FBI; Jakub Porzycki/NurPhoto/Getty Images

A man accused of participating in the insurrection at the Capitol was turned into the authorities by a person he matched with on a dating app. He's now being charged in relation to the coup attempt by supporters of former President Donald Trump.

Information about what led to the arrest of Robert Chapman is coming out as prosecutors go through the evidence against him. Court documents show what led to the FBI's lead on Chapman.

According to court filings, Chapman had matched with someone on the dating app Bumble. However, their would-be date didn't appreciate Chapman's story of what he did on January 6.

Instead, they questioned the rioter and immediately turned him in.




Part of the evidence in the case came from a screenshot of the conversation between Chapman and his match.

FBI affidavit

The above image is a conversation between the potential date and Chapman that took place only a week after the Capitol riot.

The date's message read:

"Those weren't answers to my questions."

Chapman helpfully responded:

"I did storm the capitol. I made it all the way into Statuary Hall!"
"Did an interview with Robert O'Morrow of the Washington Post. Also did online interview with Jess Brevins of the WSJ."

Then the date responded with the now iconic line:

"We are not a match."

Chapman replied:

"I suppose not."

The entire conversation seems pretty cut and dry in terms of Chapman explaining what he did during the Capitol riot.

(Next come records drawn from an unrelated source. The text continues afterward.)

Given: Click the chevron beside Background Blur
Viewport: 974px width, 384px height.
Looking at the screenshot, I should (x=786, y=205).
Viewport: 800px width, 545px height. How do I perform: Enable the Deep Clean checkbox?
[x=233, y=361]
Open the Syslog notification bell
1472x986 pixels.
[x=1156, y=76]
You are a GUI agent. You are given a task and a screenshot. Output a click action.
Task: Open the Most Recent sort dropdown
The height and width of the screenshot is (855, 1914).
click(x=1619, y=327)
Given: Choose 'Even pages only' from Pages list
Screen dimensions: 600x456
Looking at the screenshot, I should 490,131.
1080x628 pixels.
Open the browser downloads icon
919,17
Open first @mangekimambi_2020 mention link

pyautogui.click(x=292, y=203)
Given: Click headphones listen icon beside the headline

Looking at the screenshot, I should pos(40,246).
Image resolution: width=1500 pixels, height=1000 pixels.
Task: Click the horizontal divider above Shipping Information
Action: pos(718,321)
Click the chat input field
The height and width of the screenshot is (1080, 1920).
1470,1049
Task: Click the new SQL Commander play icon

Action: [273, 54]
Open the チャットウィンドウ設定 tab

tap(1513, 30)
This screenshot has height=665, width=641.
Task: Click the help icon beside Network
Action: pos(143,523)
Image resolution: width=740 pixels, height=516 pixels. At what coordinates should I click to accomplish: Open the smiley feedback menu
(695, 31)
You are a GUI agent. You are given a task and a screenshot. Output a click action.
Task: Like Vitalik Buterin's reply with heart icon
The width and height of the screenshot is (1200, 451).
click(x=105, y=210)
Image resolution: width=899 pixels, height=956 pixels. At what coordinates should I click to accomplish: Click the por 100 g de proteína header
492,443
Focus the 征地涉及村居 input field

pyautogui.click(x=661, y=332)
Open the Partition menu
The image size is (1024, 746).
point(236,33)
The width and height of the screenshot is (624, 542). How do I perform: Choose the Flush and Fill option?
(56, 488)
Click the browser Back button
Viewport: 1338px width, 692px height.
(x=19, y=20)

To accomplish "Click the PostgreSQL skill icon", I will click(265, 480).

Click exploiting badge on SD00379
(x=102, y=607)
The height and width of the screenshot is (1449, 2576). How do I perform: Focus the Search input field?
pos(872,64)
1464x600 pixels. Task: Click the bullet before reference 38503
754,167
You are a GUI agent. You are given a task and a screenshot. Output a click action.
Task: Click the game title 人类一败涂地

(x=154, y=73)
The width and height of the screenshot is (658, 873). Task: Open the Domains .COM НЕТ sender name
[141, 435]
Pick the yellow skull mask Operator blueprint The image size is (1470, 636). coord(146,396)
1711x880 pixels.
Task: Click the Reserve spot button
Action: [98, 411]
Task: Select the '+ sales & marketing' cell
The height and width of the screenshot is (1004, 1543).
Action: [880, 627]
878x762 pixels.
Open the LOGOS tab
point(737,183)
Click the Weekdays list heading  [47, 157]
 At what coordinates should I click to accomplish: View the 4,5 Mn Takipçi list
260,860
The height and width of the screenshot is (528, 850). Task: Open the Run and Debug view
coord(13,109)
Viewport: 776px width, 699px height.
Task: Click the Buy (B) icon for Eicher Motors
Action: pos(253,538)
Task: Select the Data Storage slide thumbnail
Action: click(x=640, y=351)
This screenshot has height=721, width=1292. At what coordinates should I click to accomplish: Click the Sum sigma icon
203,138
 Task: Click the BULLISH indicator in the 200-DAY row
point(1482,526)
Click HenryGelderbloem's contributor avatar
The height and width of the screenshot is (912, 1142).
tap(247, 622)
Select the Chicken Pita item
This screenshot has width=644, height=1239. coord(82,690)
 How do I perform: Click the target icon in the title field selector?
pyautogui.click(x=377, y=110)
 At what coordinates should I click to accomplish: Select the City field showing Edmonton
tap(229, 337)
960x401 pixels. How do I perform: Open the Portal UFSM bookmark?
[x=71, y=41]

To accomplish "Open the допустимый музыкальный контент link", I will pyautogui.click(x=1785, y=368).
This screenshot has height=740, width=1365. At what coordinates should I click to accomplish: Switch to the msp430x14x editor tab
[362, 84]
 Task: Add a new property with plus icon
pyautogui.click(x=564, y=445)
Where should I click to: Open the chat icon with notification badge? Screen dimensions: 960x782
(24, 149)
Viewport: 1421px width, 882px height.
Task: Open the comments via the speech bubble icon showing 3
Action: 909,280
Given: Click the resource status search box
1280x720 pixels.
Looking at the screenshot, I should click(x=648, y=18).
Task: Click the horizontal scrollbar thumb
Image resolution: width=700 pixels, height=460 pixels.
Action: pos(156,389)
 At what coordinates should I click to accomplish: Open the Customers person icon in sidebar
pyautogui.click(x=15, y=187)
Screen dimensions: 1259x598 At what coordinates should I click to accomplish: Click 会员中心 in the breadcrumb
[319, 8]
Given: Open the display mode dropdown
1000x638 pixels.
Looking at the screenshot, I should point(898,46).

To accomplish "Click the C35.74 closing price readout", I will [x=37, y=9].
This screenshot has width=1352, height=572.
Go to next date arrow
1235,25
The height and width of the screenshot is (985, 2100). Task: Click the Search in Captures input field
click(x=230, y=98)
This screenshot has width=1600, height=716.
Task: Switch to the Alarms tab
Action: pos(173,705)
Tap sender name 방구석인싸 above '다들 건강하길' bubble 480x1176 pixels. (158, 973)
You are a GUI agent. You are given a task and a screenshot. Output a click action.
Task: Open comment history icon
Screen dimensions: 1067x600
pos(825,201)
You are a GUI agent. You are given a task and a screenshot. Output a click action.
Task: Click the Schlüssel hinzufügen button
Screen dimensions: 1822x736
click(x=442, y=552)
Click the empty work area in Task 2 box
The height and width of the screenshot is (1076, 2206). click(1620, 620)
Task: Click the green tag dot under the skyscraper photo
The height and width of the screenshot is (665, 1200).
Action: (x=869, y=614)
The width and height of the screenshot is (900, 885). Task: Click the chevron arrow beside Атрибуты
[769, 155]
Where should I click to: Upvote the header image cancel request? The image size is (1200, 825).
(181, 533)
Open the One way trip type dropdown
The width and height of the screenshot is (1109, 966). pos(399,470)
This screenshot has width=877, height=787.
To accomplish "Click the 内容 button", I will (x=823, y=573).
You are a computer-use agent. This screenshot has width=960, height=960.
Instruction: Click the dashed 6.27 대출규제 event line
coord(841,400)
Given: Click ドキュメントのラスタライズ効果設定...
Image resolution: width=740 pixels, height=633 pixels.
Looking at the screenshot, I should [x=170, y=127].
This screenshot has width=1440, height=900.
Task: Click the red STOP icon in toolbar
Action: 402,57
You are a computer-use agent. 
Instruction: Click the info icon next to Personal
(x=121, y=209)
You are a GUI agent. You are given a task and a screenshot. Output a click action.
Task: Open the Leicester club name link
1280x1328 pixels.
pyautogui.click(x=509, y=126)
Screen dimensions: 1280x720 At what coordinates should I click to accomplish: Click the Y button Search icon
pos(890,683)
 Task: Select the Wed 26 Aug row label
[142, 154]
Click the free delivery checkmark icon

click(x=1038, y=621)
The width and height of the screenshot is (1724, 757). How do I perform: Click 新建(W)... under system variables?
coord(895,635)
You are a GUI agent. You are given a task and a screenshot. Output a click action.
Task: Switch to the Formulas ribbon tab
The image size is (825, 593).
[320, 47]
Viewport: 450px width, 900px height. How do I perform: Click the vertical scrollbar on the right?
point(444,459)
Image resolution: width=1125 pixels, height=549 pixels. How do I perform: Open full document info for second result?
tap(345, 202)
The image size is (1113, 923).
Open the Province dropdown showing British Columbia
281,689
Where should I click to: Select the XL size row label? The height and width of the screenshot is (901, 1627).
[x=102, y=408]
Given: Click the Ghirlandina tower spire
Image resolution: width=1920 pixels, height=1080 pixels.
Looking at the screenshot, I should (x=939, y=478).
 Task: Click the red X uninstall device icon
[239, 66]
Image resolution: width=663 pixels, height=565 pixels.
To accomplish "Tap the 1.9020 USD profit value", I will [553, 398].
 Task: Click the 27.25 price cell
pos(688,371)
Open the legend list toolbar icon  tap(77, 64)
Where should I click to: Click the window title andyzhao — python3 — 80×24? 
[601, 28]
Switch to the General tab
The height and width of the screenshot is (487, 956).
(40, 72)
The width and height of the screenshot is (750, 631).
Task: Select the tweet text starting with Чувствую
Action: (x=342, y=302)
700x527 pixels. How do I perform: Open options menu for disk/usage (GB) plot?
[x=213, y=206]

The potential date reported Chapman to the FBI after this.

Chapman is also said to have bragged about his role in the riot on Facebook, and even changed his profile picture to a selfie of himself trespassing on government property.

It's like he wanted to get caught.




NBC New York said Chapman was seen on police bodycam in the Statuary Hall, corroborating the screenshot. He was arrested and charged with trespassing and disorderly conduct on restricted government property.

The arrest reminded people of the report women were using dating apps to catch and report possible insurrectionists. Bumble temporarily removed its politics filter to prevent misuse shortly after that.

Chapman is one of hundreds of suspects arrested and currently being tried in connection with the January 6t Capitol riot. The group tried to force their way into Congress to prevent the certification of the election and keep Donald Trump as President.

The whole thing has become an absurd series of blunders.




Chapman isn't the only insurrectionist who lost out on a chance at love because he stormed the Capitol. Last month, it was reported a woman's husband turned her in after finding a picture of her at the riot with another man.

She was served with an arrest warrant and with divorce papers.